Multi-tasking Lindsay Taylor strives to keep her balance and save students from themselves in the third in our series from the grass roots.
I have a mental picture of my job that closely resembles the circus act I remember from childhood involving a man, invariably wearing white stretch trousers with stirrups, who manages to keep a large number of plates spinning on top of long poles, rushing around trying frantically to reactivate those that are wobbling most precariously.
Periodically, I am asked by the institution to evaluate what percentage of my time is spent on management, administration, teaching, research, meetings or other, in any one week. My first reaction is always to ponder what it would be like to know what to expect at the start of each day and to be able to fill in the form in a matter of moments. I suspect I would not like it. As no two weeks are ever the same or could even begin to be described as typical, I am always left trying to devise what the agenda might be and therefore what spin is appropriate to this particular exercise. I am also becoming aware that more and more of my time is being spent on the mysterious "other". Like most heads of department, I emerged from the teaching ranks, but have been gradually acquiring quite a few transferable skills.
Pastoral care is an area that is growing rapidly.
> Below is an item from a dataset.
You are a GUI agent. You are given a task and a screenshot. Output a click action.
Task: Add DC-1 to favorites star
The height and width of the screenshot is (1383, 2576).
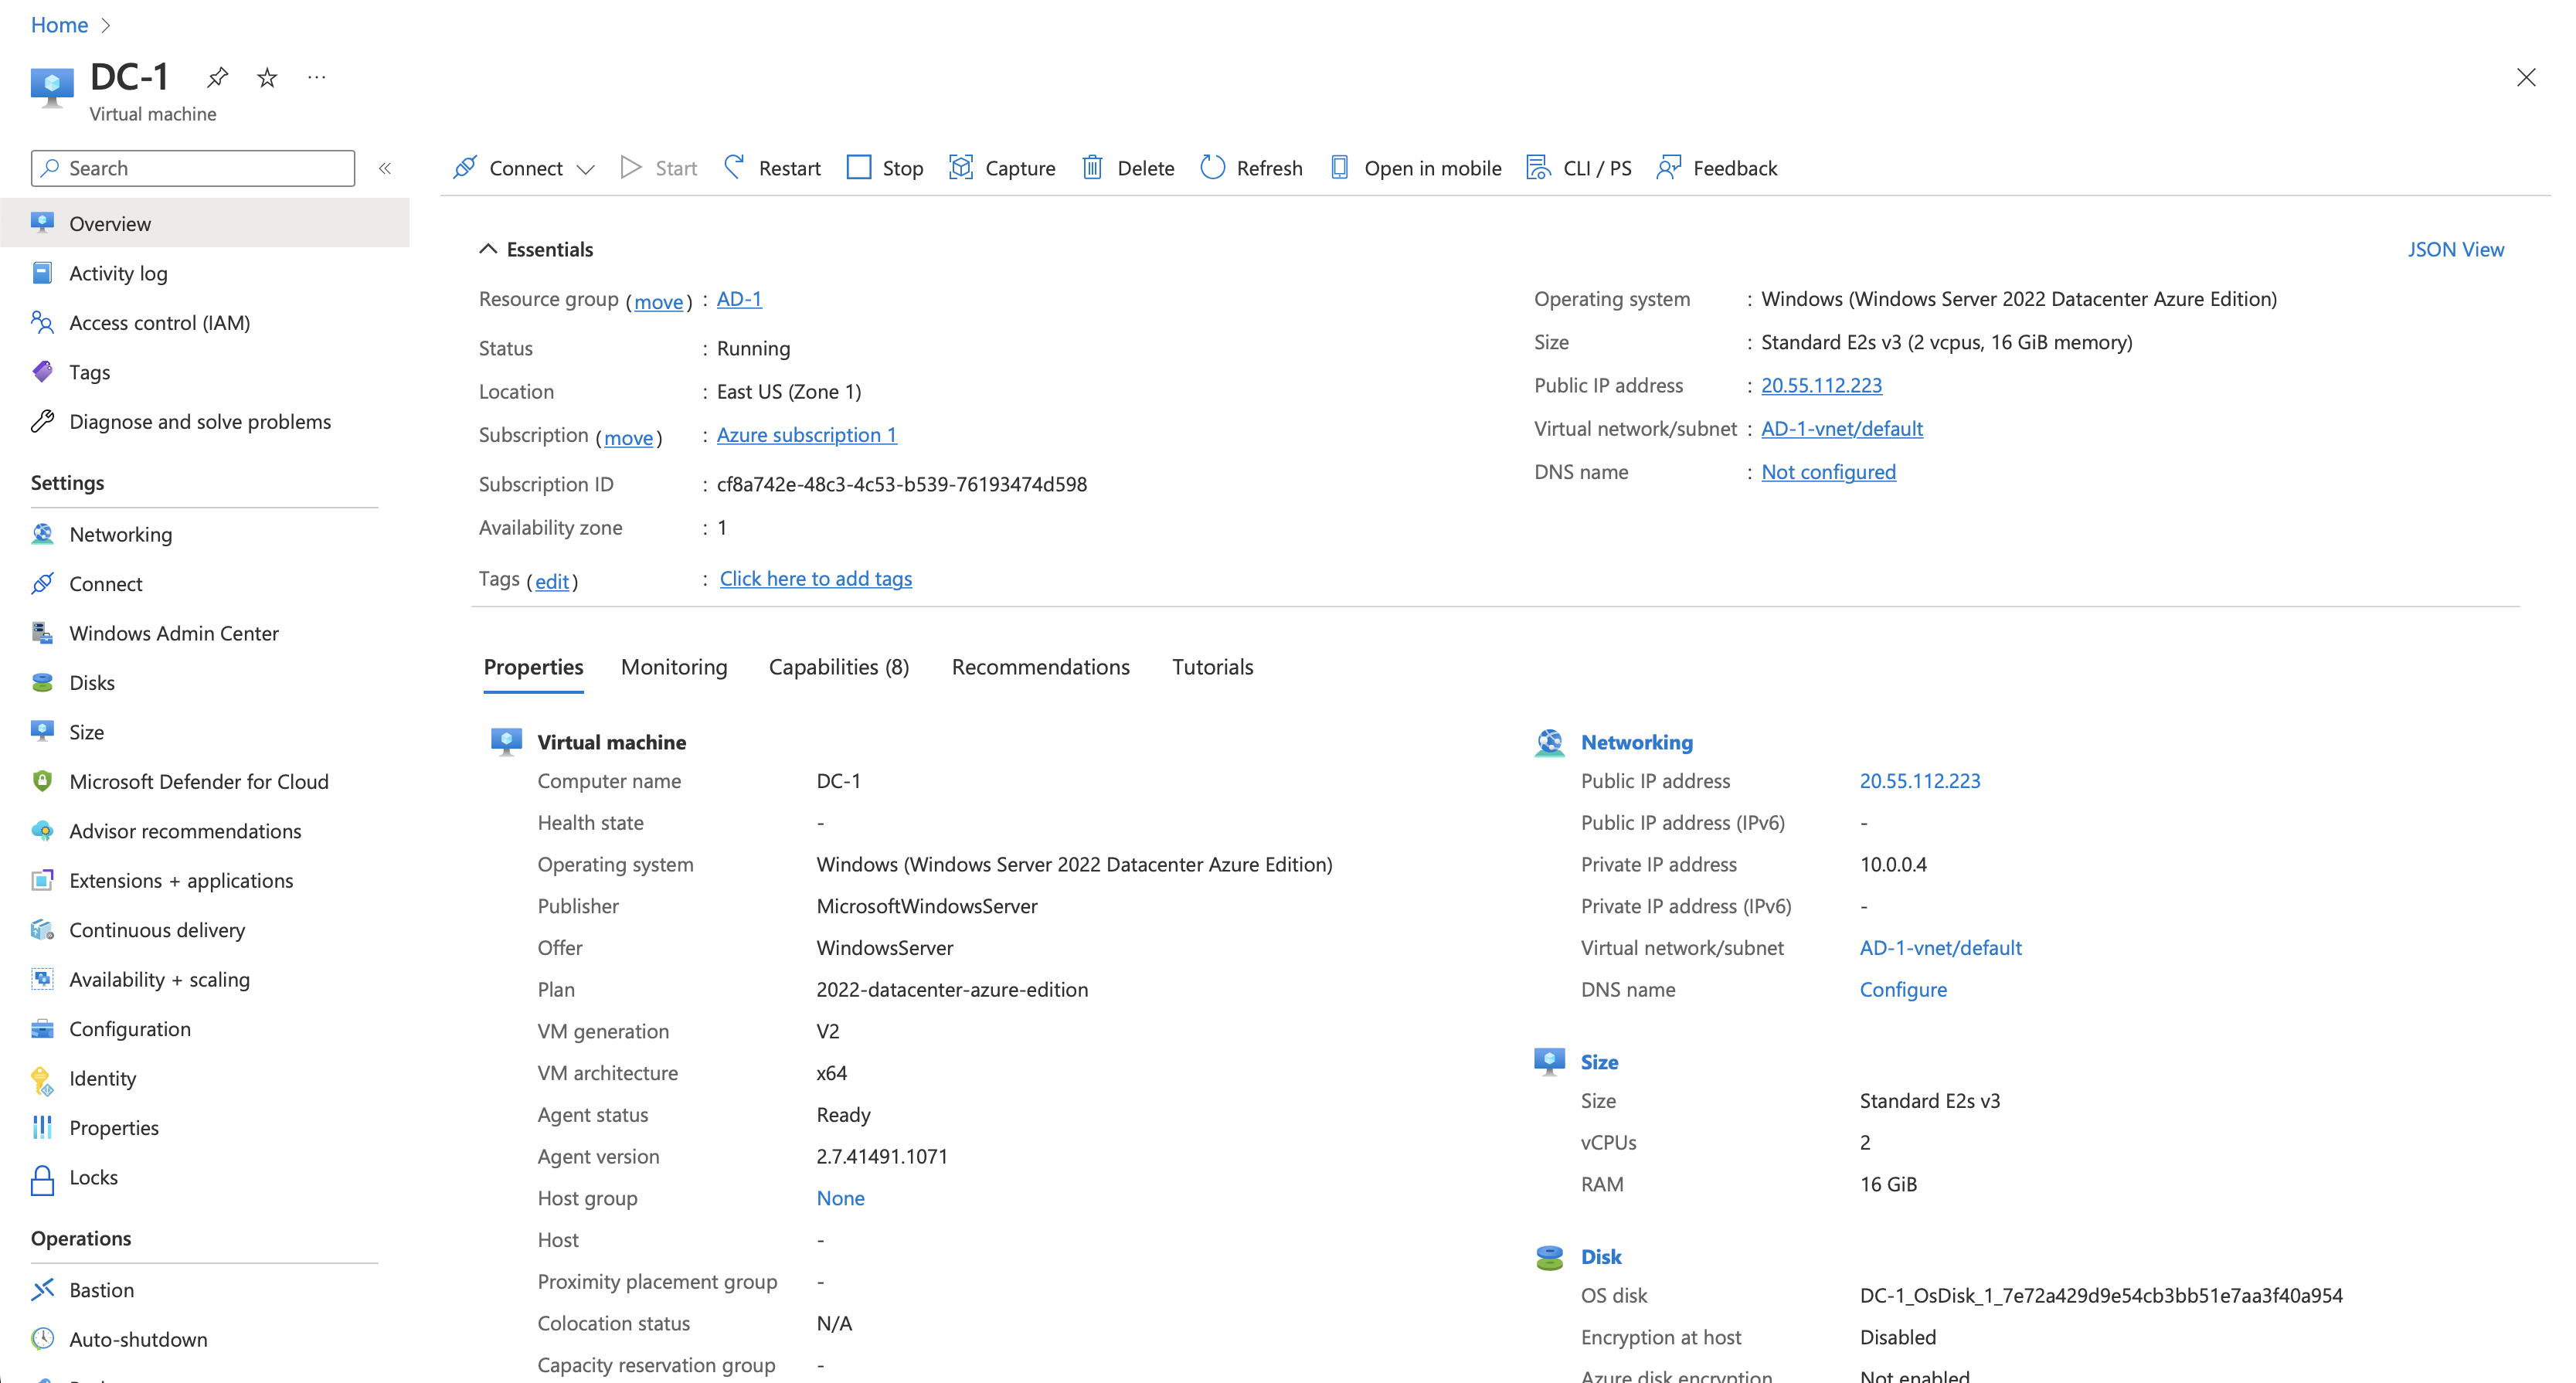(266, 77)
Students are getting into the usual scrapes: pregnancy, trying to avoid arranged marriages, financial crises, problem landlords, but are increasingly suffering from serious stress and depression. In an ideal world, these needs would of course be handled by professionals, but the welfare officer is overwhelmed and less serious cases can be identified and covered by the department. However, considerable time is required and a quiet uninterrupted space - commodities that are in short supply.
Then there is the matter of dealing with a surprising volume of phone calls from chancers who think it would make a fantastic student project to design and make a wedding dress for them, recreate an embroidered family heirloom or stage a fashion show for a worthy cause next Tuesday. There have been three requests for wedding dresses in a single week, and we do not even have a fashion course. When asked what budget they have in mind, the response is invariably one of indignation that I cannot see an opportunity to develop the course when it is handed to me on a plate.
An irritating amount of time is devoted to imploring/threatening/begging students to keep the workshops tidy and serviceable and to show some respect for the wonderful facilities that they will come to appreciate only after they have left. This is closely linked to mediation between irascible students who believe they have inalienable rights to monopolise a certain piece of machinery. Meanwhile, there are 108 students who have not done the calculation that they are each entitled to 1/108th of my time not allotted to the other things on the form.
It is always in the final term that the machinery breaks down, partly because of increased use and partly to do with Sod's law. This leads to a number of crises, trying to replace expensive items when the budget has run out or begging and borrowing access to other sources at short notice. Accidents also proliferate at this time as students get tired and therefore less careful. Equipment is plastered with health-and-safety warning notices that are seldom read, but we are constantly adding to the collection as students devise ever more unusual ways of damaging themselves. We now have "DO NOT STAND ON THE LIGHTBOXES" for example. I keep meaning to find time to do the first aid training course, but I am perfectly able to call the ambulance.
The writing of references can occupy large tracts of June, just when there are pressing things such as final assessments and degree shows to hang. Second-year students are applying for summer jobs, third years for work placements and scholarships and fourth years for anything and everything going. I am fighting the impulse to have standard responses on disk. These would not necessarily fit the individual format of the requests. As few references are confidential due to data protection, the art of constructing something subtle that can be read between the lines becomes increasingly important, and is very time consuming.
"Meetings" is a particularly large category. I regularly clock up four lunchtime meetings a week but have yet to score a five. Even the heady delights of high-street store sandwiches can pall after prolonged exposure. However, one of the real privileges of working at the Glasgow School of Art is that some of the most tedious meetings are held in exquisite surroundings. A particular Mackintosh detail, previously unnoticed, can be appreciated at leisure and can inspire all manner of ideas for design work that will have to be accomplished in another life.
Unfortunately, there is no obvious solution to all this. Finances do not permit administrative assistance and most of this plethora of bits and pieces could not easily be delegated. However, I would hate to suggest that there is no excitement or fulfilment amid all this multi-tasking. I get my vicarious thrills when the graduates emerge and secure jobs I would rather like myself. Some who go on to work in the field of predictions for large sportswear companies have job specifications that seem to involve going around the world shopping, trying to divine what is in the ether and observing street style in clubs and bars. Others work in French and Italian couture and are sent to India to source fabric and trimmings. Hopefully they will attain positions of power and influence from where they can be prevailed upon to contribute to the success of the next generation.
I suppose if it all gets too much, I could always run away and join the circus.
Lindsay Taylor is head of textiles at Glasgow School of Art.